今日の読売新聞に、洋画家の城戸真亜子さんのケアノートの記事が載っていました。
87才になられる認知症のお義母さんを介護しておられるそうで、その細部に渡る心くばりに、感動しました。
お義母さんが、ご主人であるお義父さんの死さえ記憶できず、毎朝、
「お父さんは?」
と聞く事に心を痛め、ケアマネージャーさんの助言で、義父の写真に命日やお墓の場所を書いた手紙を添えて、手元に置いたそうです。
そこに、
「今は私たちと一緒に住んでいます。これからもよろしくお願いします。真亜子」
という言葉を添えて…
お義母さんは、何度も見ては、その都度納得していらしたそうです。

現在、お義母さんは要介護度4。デイケアサービスとヘルパー、ショートステイを利用しての日々だそうです。
真亜子さんは、食事やおやつの時間に必ず自宅に戻り、温かい言葉を綴ったノートを目につく所に置いては、不安にさせないように努力していらっしゃるそうです。

最後に書かれていた、読売新聞の記者の後記にも胸打たれました。
「ふと、トミエさんの頭の部分が切れた写真が何枚もあるのが目についた。『髪の毛が薄くなったことを気にして、写真を見てショックを受けることがないように、撮影の角度に気をつけているんです。』と城戸さん。細やかな配慮がトミエさんの穏やかな表情につながっている気がした。
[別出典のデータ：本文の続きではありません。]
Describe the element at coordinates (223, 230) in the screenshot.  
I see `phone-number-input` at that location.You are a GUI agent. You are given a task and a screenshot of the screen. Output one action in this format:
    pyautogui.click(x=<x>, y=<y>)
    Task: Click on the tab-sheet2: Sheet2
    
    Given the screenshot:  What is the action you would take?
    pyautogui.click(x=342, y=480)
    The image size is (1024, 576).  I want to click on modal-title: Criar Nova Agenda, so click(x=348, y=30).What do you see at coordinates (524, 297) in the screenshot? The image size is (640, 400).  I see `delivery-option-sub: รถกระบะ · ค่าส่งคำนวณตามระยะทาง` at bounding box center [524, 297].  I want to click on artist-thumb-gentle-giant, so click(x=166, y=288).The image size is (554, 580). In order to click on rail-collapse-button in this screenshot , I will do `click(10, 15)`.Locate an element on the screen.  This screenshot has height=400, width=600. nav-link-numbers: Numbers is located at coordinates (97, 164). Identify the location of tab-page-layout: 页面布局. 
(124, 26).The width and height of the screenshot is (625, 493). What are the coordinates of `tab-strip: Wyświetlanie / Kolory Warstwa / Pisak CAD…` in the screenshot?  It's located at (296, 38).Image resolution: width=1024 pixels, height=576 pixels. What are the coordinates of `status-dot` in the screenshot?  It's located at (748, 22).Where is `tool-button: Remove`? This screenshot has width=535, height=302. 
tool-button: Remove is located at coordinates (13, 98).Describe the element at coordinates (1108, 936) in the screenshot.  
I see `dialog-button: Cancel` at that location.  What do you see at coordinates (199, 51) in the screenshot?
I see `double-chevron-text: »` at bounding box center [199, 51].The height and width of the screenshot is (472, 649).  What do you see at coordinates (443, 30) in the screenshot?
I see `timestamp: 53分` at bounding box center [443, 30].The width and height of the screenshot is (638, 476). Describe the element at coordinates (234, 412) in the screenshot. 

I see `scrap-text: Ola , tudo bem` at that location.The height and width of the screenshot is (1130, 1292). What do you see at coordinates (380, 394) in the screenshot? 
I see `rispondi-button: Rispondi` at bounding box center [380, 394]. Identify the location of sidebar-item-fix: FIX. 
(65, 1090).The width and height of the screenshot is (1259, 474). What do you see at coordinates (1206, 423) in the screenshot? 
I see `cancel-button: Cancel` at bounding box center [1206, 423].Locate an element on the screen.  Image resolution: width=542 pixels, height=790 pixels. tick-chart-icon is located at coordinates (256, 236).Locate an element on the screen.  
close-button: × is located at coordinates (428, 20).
」

86才になる母を持つ私としては、頭の下がるお話でした。
今は母の元気には、日々感謝していますが、少しでも寂しくないように、ほぼ毎日電話をかけたり、できるだけ顔を見に行く事しかできないので。
母は今、一人暮らしではありませんが、友人もこの所皆さん弱ってきたので、以前より勢いがありません。

真亜子さんは、お義母さんがお花の師範でらしたので、時々花を買って帰ると、お義母さんの顔がいきいき明るくなり、見事にお花を活けるそうです。
やはり人の感性は一生、輝きを生むのかと思います。

老齢化して弱るのは、体だけではないのを、忘れてはいけませんね。
私はいつも母の顔を見て、まなざしや口振りから心を覗きます。
最近は笑顔に丸みが出て、前より穏やかになりました。

真亜子さんの記事は、家族との温かい思い出があれば、年老いても生きていける思うと結んでいます。
人生の最後ほど、穏やかに結びたいものです。多分、死は生の続きであって、それまでの人生を物語る幕切れなのでしょう。